_About this task_
Below, find the line containing "The width and" and the line containing "The height and width of the screenshot is (359, 550)."; reproduce exactly those two and every line between them, omitting pictures.

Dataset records
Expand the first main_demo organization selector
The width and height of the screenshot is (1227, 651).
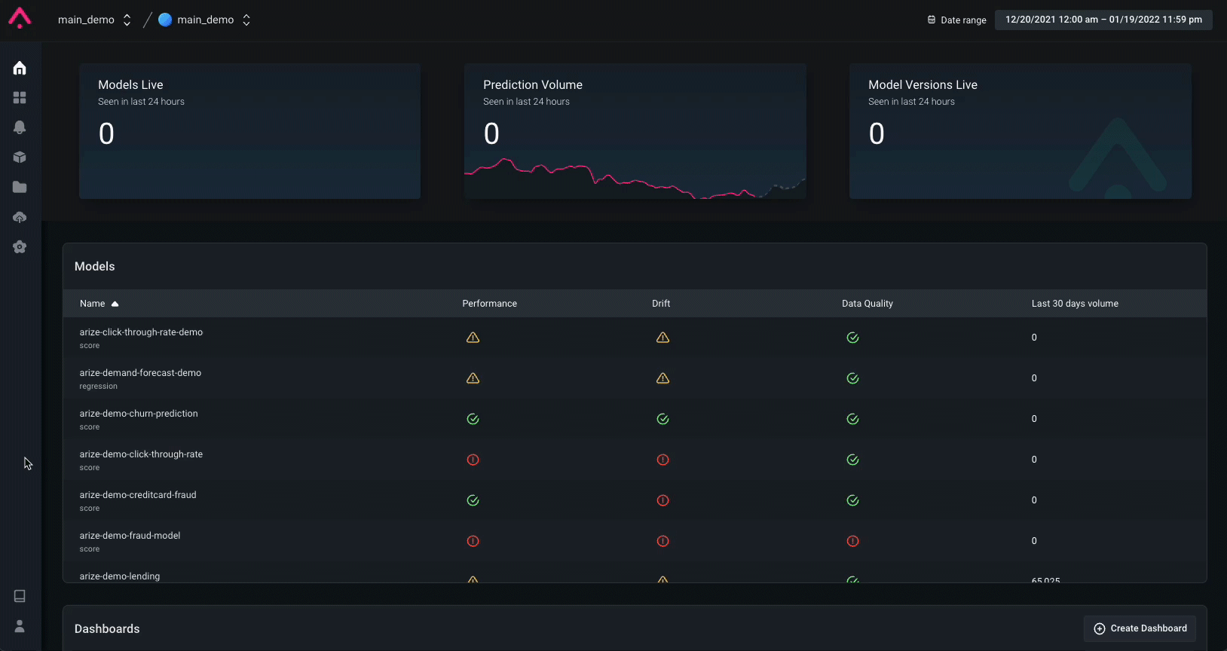click(95, 20)
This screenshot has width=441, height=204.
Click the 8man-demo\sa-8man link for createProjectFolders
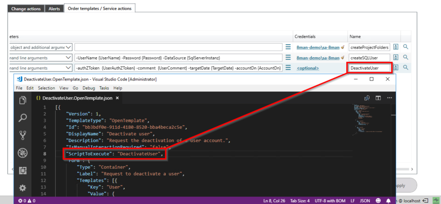(317, 47)
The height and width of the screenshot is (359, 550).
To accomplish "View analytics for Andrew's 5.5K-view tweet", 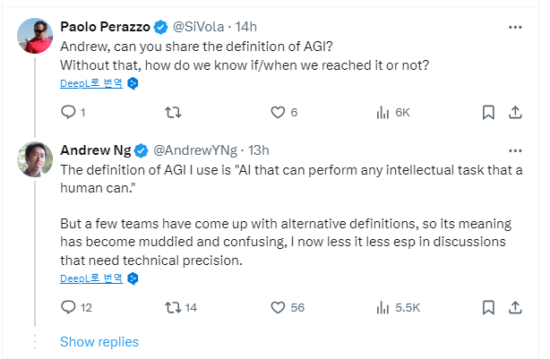I will (x=384, y=307).
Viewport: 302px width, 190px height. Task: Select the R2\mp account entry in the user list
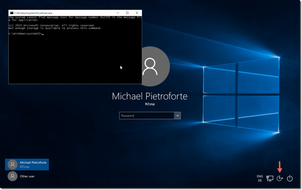[24, 167]
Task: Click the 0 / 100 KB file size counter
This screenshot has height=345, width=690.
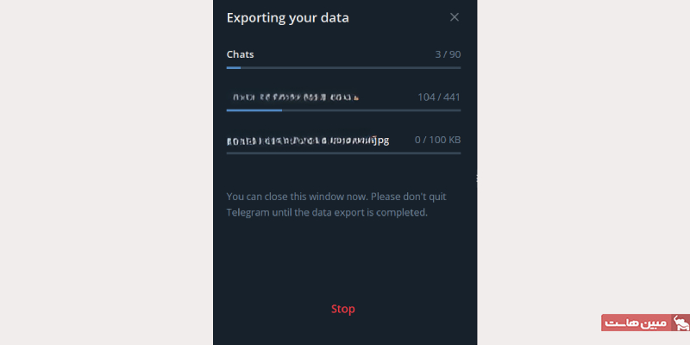Action: coord(438,140)
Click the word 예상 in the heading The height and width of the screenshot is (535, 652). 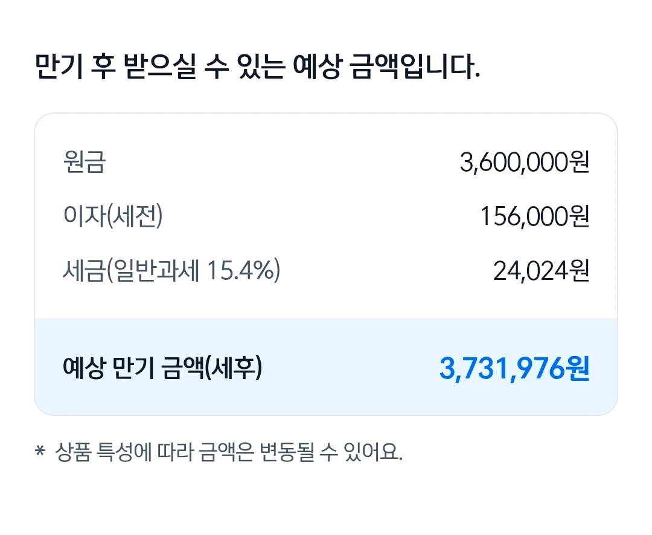pos(318,66)
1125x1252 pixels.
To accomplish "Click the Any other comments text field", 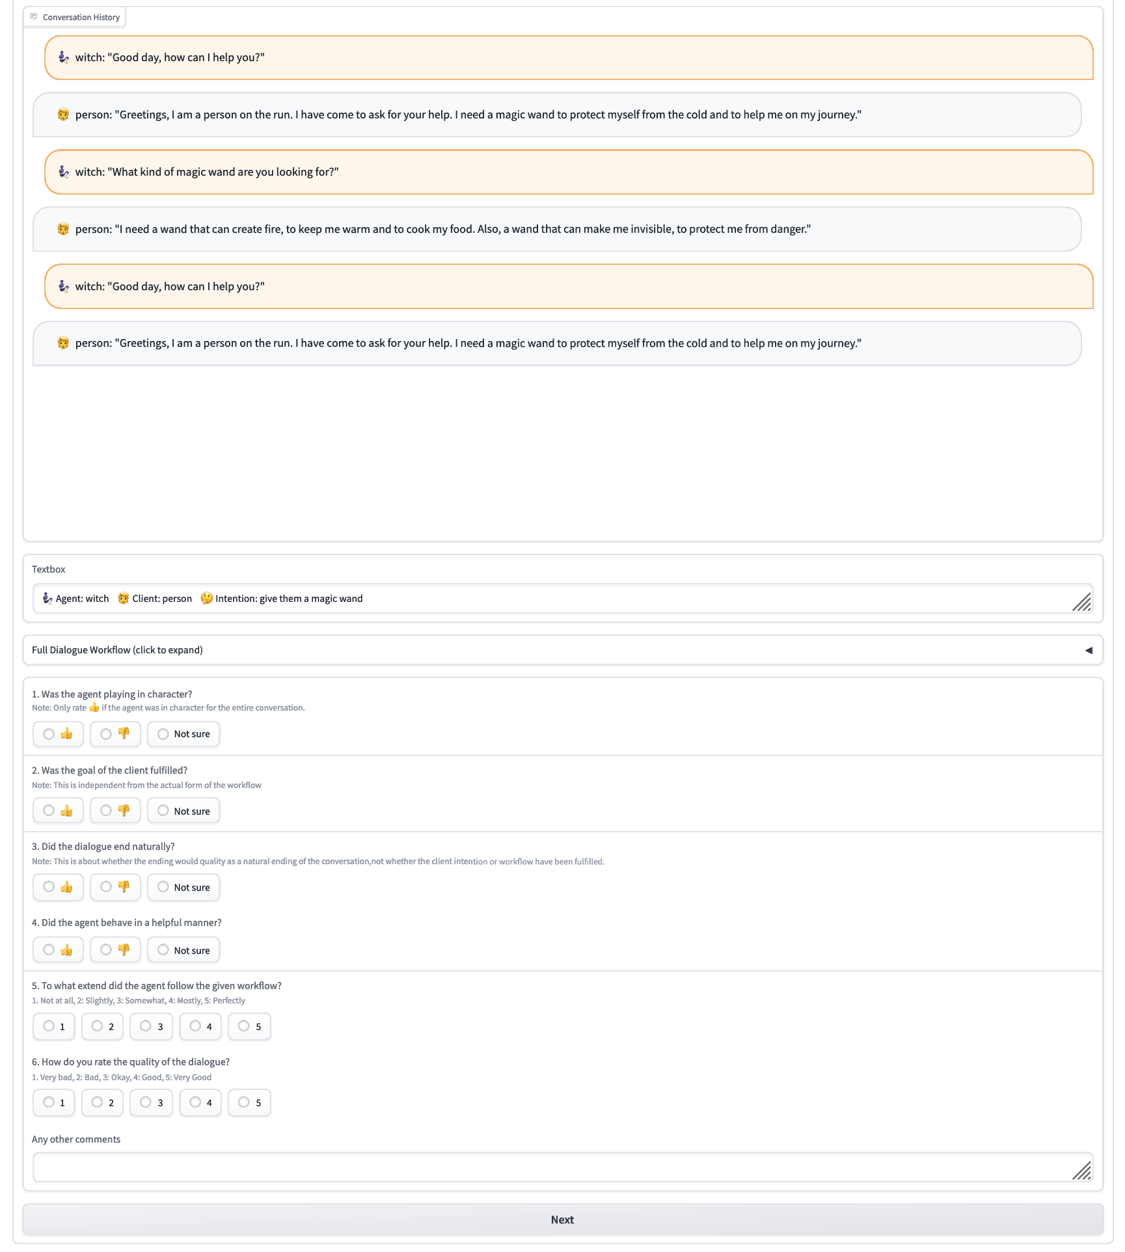I will (x=553, y=1167).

_Solved exercise_
The width and height of the screenshot is (1227, 651).
click(95, 20)
This screenshot has width=441, height=204.
Click the 8man-demo\sa-8man link for createProjectFolders
(317, 47)
The height and width of the screenshot is (359, 550).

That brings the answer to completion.